WORK INSTRUCTION:
Give the lines below again exactly, starting with the line that holds "Produits (85, 2327)" and going on through the line that holds "Melt-in-Your-Mouth Cake –".

DATA:
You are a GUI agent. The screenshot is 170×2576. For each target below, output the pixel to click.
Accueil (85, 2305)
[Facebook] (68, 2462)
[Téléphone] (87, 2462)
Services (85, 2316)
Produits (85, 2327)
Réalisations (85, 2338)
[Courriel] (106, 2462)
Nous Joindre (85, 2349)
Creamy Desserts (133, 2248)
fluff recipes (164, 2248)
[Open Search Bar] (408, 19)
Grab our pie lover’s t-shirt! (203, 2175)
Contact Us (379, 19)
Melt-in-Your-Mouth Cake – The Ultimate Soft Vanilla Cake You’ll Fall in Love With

---

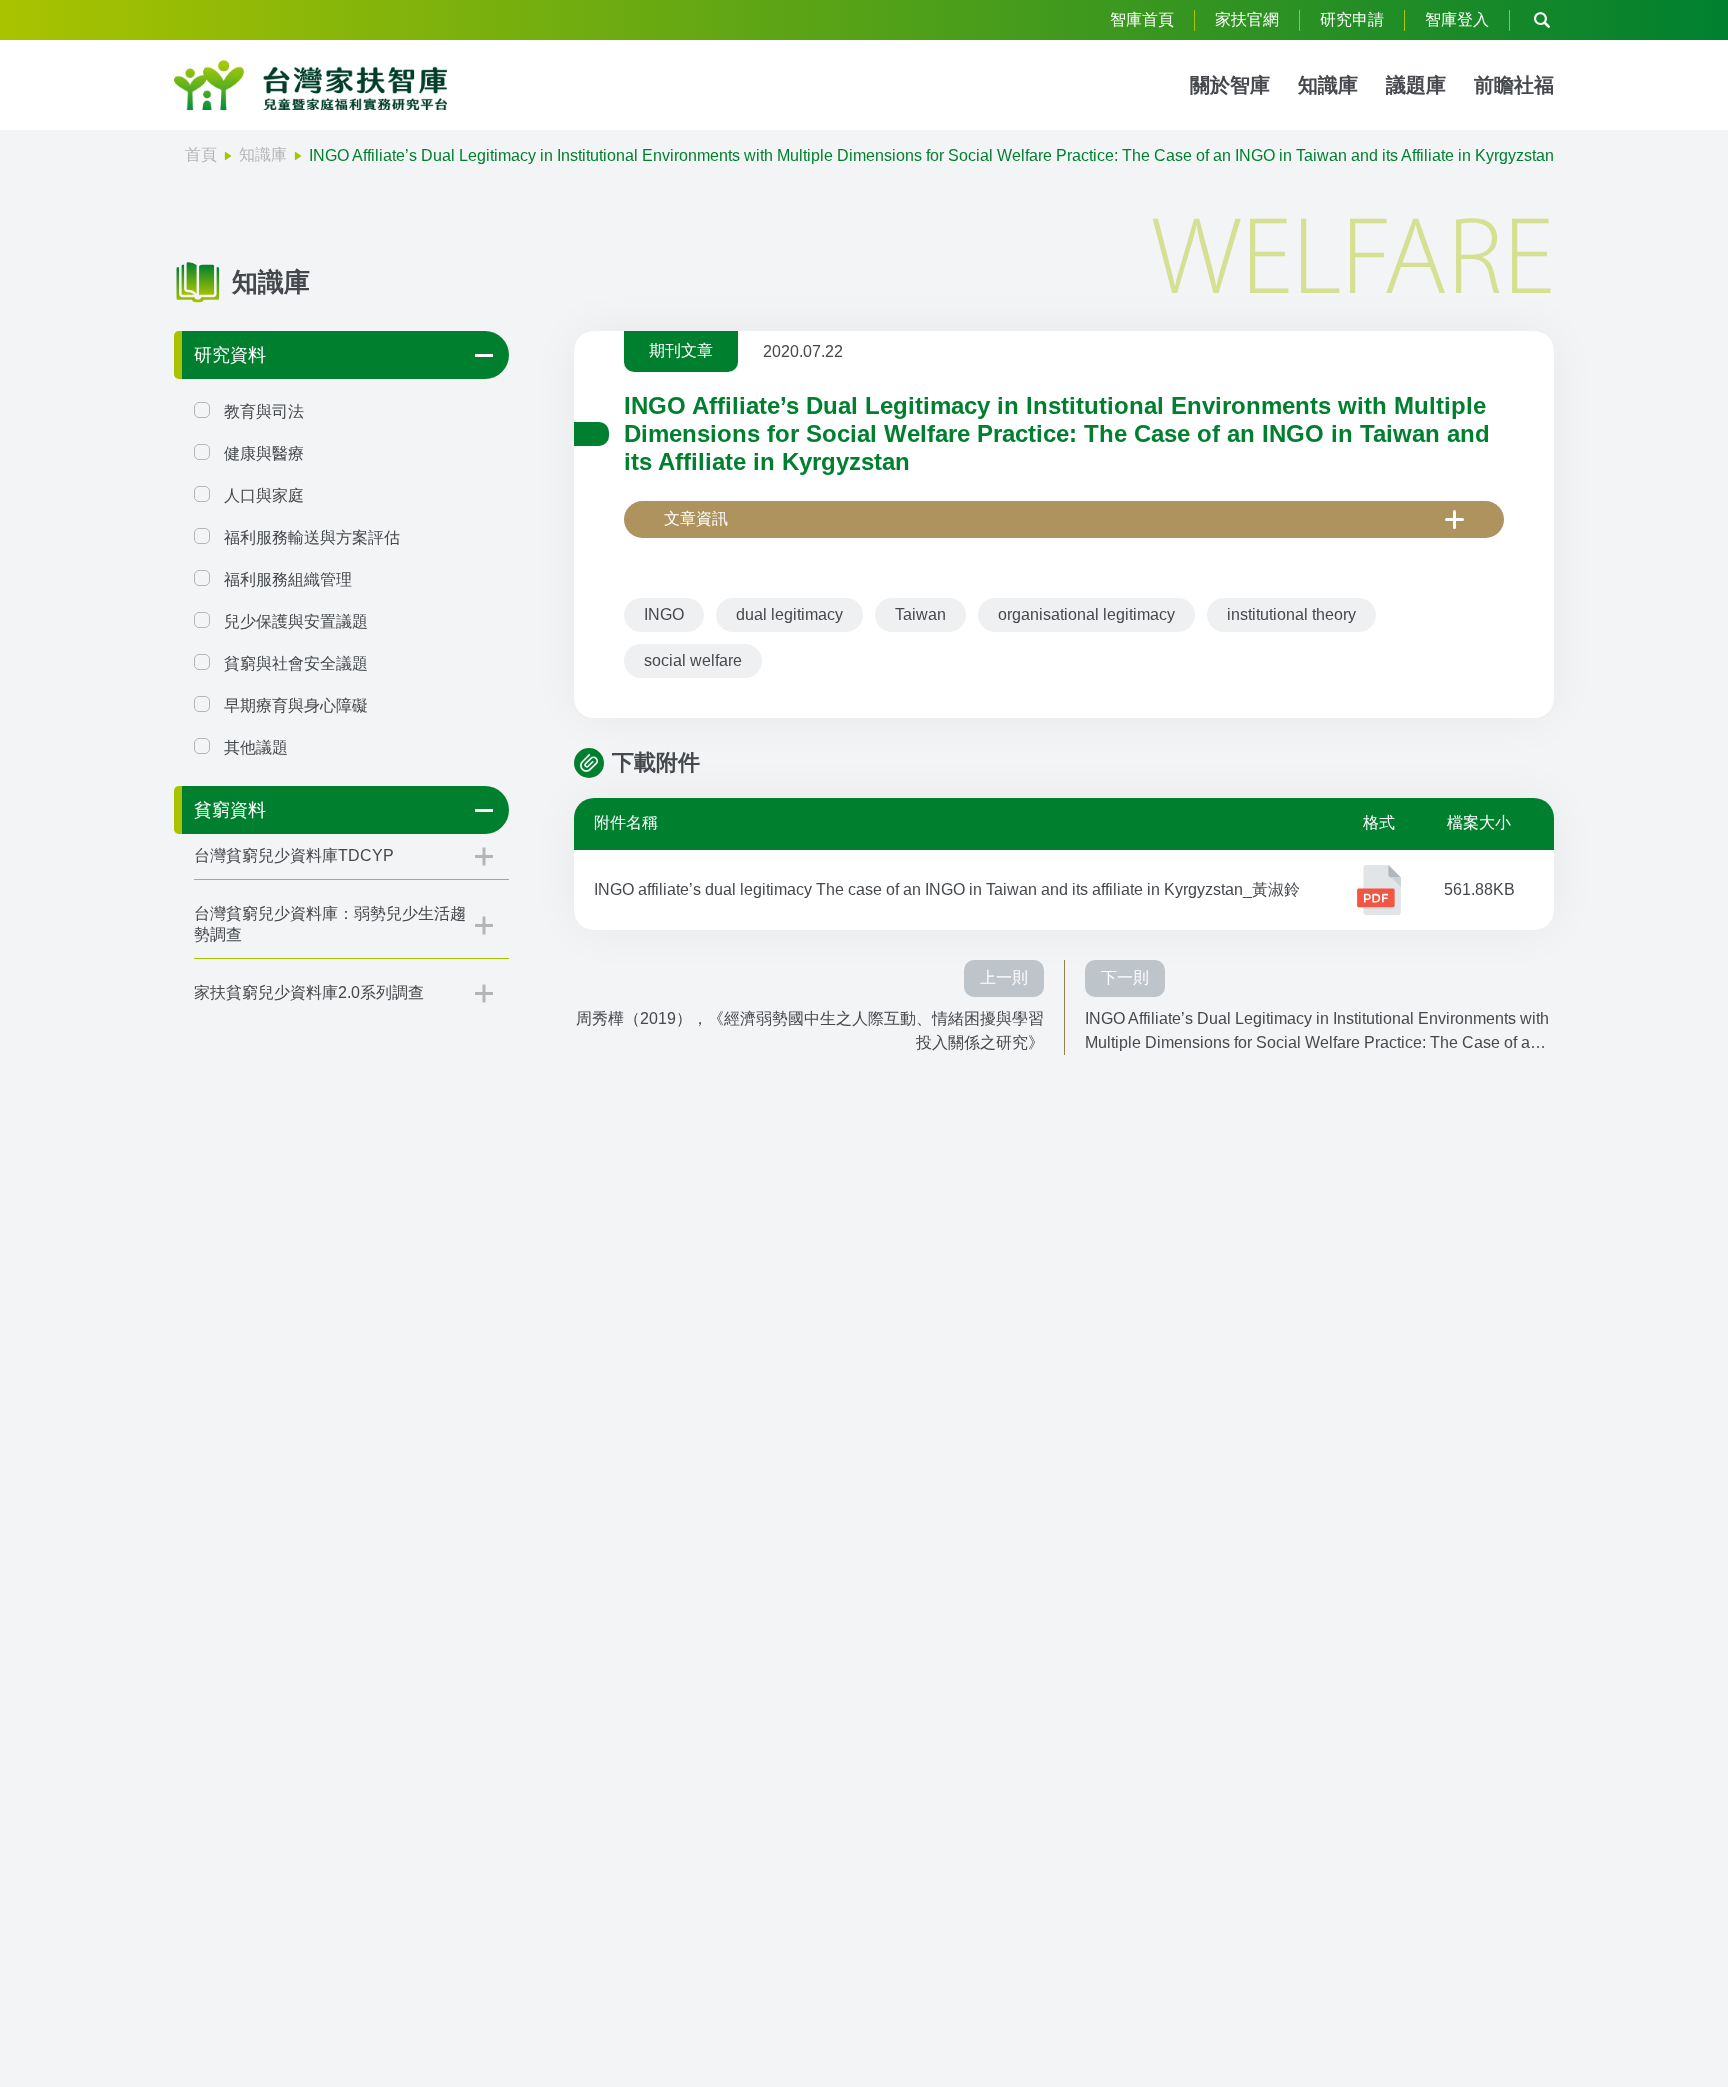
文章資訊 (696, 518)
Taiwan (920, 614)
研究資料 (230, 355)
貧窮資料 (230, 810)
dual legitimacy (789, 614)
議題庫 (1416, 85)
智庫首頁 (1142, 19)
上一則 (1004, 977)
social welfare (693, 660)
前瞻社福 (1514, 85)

ANSWER BELOW:
Produits (85, 2327)
Réalisations (85, 2338)
[Courriel] (106, 2462)
Nous Joindre (85, 2349)
Creamy Desserts (133, 2248)
fluff recipes (164, 2248)
[Open Search Bar] (408, 19)
Grab our pie lover’s t-shirt! (203, 2175)
Contact Us (379, 19)
Melt-in-Your-Mouth Cake – The Ultimate Soft Vanilla Cake You’ll Fall in Love With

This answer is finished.